Большинство людей, бывавших в доме полковника Мура, в вопросах политики единодушно держались либеральных взглядов. Я с жадностью и с восторгом прислушивался к их разговорам. Когда они говорили о равенстве людей и негодующе протестовали против угнетения и тирании, я чувствовал, как сердце моё наполняется волнением, но не понимал, откуда оно. В то время я никак не думал, что всё, что я слышу, может относиться ко мне. Меня пленяла красота самих понятий — свобода и равенство. Я глубоко сочувствовал французским республиканцам, о которых здесь часто говорили. Я был преисполнен ненависти к деспотизму австрийцев и англичан, к Джону Адамсу[17] и его чудовищному закону; своё собственное положение я ещё не умел осмыслить. Ко всему, что я видел вокруг себя, я давно привык, и в моих глазах таков был незыблемый он природы. Будучи рождён рабом, я ещё не испытал и сотой доли страданий и унижений — непременной принадлежности рабства. Большим счастьем было для меня тогда общество моего юного хозяина, который видел во мне скорее товарища, чем раба. Благодаря его заступничеству, а также тому влиянию, которым пользовалась моя мать, по-прежнему остававшаяся любовницей полковника, со мной обращались много лучше, чем с остальными. Сравнивая своё положение с участью рабов, трудившихся на полях, я считал себя поистине счастливым и готов был забыть о тех невзгодах, которые иногда обрушивались на меня. А между тем они уже в ту пору могли дать мне почувствовать, какую горькую чашу приходится испить рабу. Но я был молод, и моя молодость и весёлый характер брали верх над этими мрачными предчувствиями.
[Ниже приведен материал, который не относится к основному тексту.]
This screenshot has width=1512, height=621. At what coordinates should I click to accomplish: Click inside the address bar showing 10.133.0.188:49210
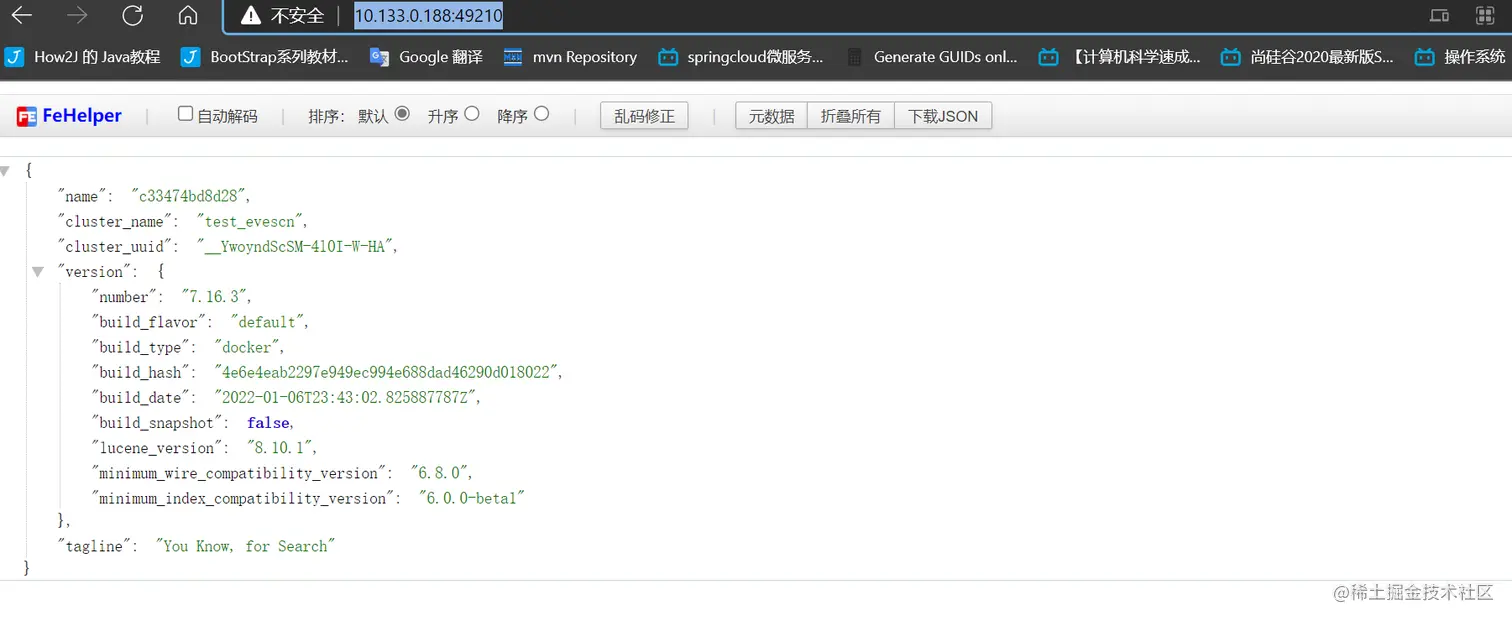click(x=428, y=15)
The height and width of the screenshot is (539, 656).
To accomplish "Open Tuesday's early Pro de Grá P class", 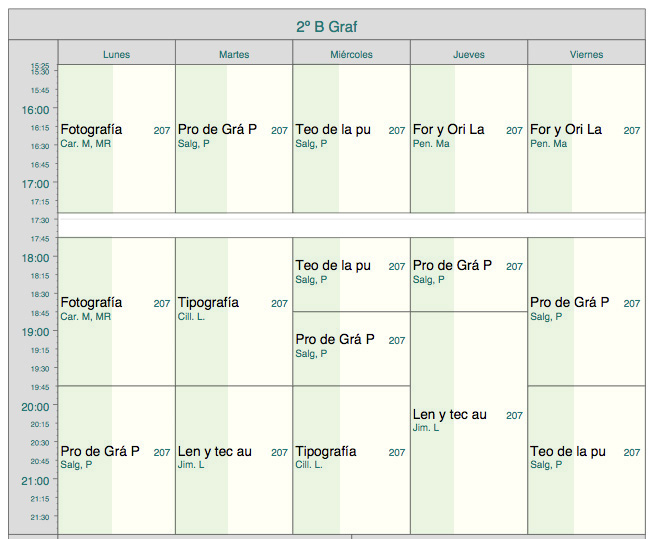I will pyautogui.click(x=234, y=136).

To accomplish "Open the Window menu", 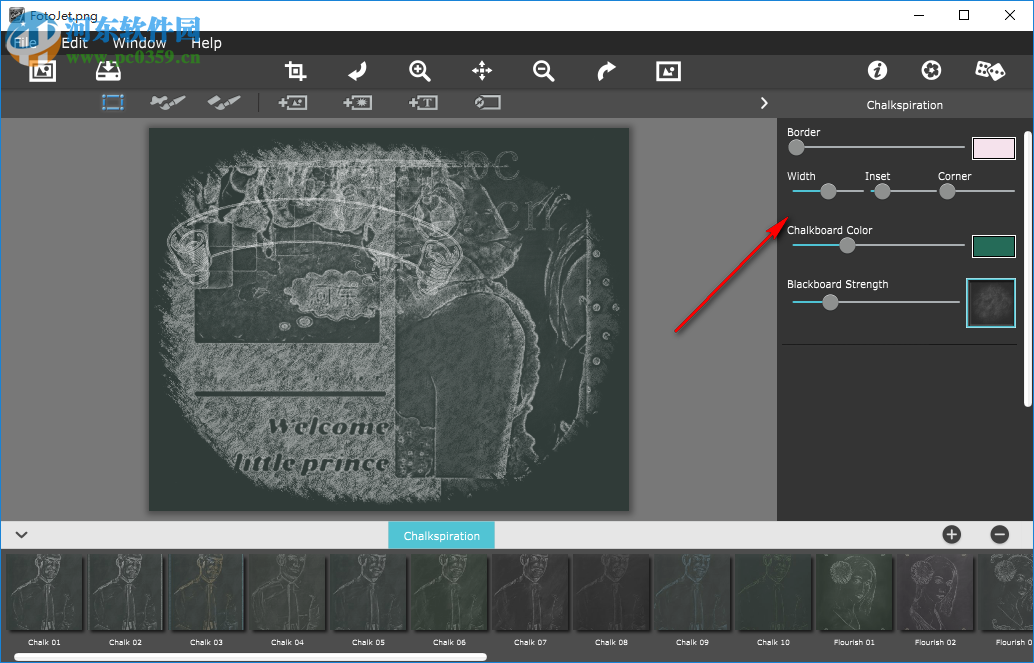I will (x=139, y=43).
В те годы я ещё не знал, что полковник Мур — мой отец. Этот джентльмен обязан был своей высокой репутацией главным образом тщательному соблюдению всех внешних форм и правил приличия, которые так часто заменяют собой нравственные качества. Некоторые из этих правил, которые господствуют в Америке, имеют важное значение. Считается, например, что нет никакого преступления в том, что господин будет отцом каждого несчастного ребёнка, появляющегося на свет в его владениях. Зато серьёзнейшим нарушением приличий, чуть ли не тяжёлым преступлением считается, если отец признает таких детей или даже просто чем-нибудь улучшит их положение. Непререкаемый обычай требует, чтобы он обращался с ними точно так же, как с другими невольниками. Если он погонит их на полевые работы или продаст с молотка и они достанутся тому, кто больше за них заплатит, ну так что же! Если же он осмелится проявить к ним хотя бы искорку отеческой нежности, он может быть уверен, что ему не будет пощады от всюду проникающей клеветы. Все его слабости и непростительные грехи будут извлечены на свет божий, злостно преувеличены и выставлены напоказ, как бы прогонят сквозь строй, и в представлении так называемых приличных людей имя его будет связываться с чем-то позорным, низким и отвратительным.